Ahora bien, si este panorama es preocupante, todavía más grave si se medita sobre lo más importante: la participación de la gente.

¿Dónde quedan las personas afectadas? ¿Cómo influyen en la orientación, contenido, operación y evaluación del funcionamiento de la Zona que se crea supuestamente en su beneficio y como una medida de reparación tras lo ocurrido con el derrame que dañó toda la región del Río Sonora? ¿Han sido informadas de forma oportuna, accesible y suficiente? ¿Han sido consultadas tanto por gobierno estatal como por sus gobiernos municipales? ¿Cómo pueden asegurarse de que se les beneficiará?

La transparencia, acorde a esta ley especial, queda para después. La información no está en estos momentos fundacionales en poder de la gente. El respeto a los derechos humanos de las personas y comunidades involucradas, incluido el de un medio ambiente sano –vital si se piensa en el derrame que motivó toda esta cuestión–, alcanza solamente una mención casi retórica al señalarse en la ley que la Zona los atenderá.

Y en cuanto a la participación, da para decir que se fomentará la inclusión de las y los habitantes de la región como guía en los convenios de coordinación entre municipios y gobierno estatal, los cuales, si bien deberán promover el desarrollo integral de tales personas y comunidades, lo harán según lo previsto en el Programa de Desarrollo que se elaborará sin consulta real.

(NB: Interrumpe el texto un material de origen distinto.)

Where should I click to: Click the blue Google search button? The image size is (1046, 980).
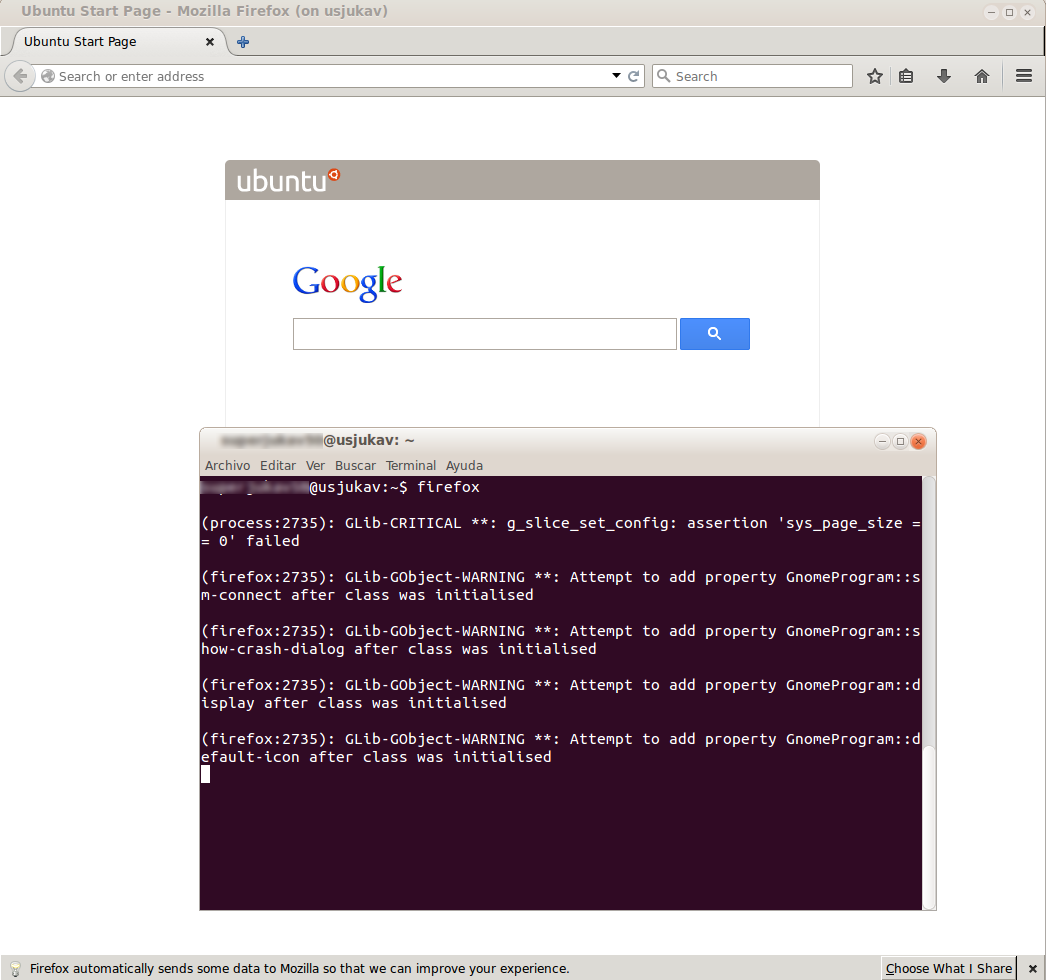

En definitiva, si hasta algunos programas estatales deberán destinarse para lograr el cumplimiento de los objetivos de la Zona Especial del Río Sonora; si incluso se deberán tratar de aplicar programas federales a favor de la región; debe volverse a preguntar ¿en beneficio de quiénes? y ¿con cuál visión?

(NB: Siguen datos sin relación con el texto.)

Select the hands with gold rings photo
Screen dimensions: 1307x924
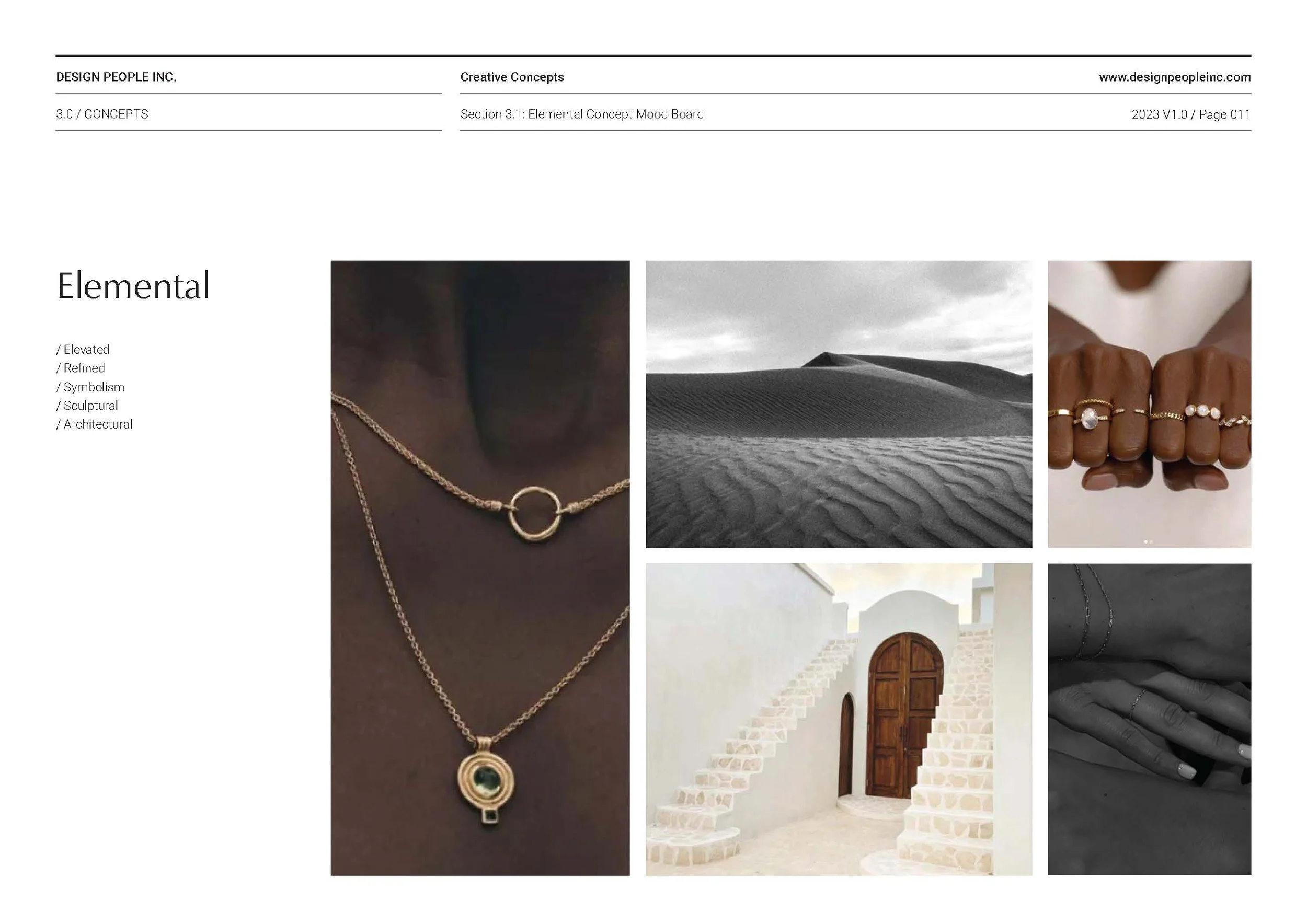click(x=1149, y=405)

Un último dato contenido en la ley para acrecentar las preocupaciones: a representantes de la sociedad civil se les puede invitar a sesiones del Comité Técnico con que contará la Zona, junto con representantes de las empresas que inviertan o participen en ella, pero para integrar tal Comité solamente queda previsto una persona representante del sector empresarial. Y entonces, por última ocasión, ¿al servicio de quién está esta Zona?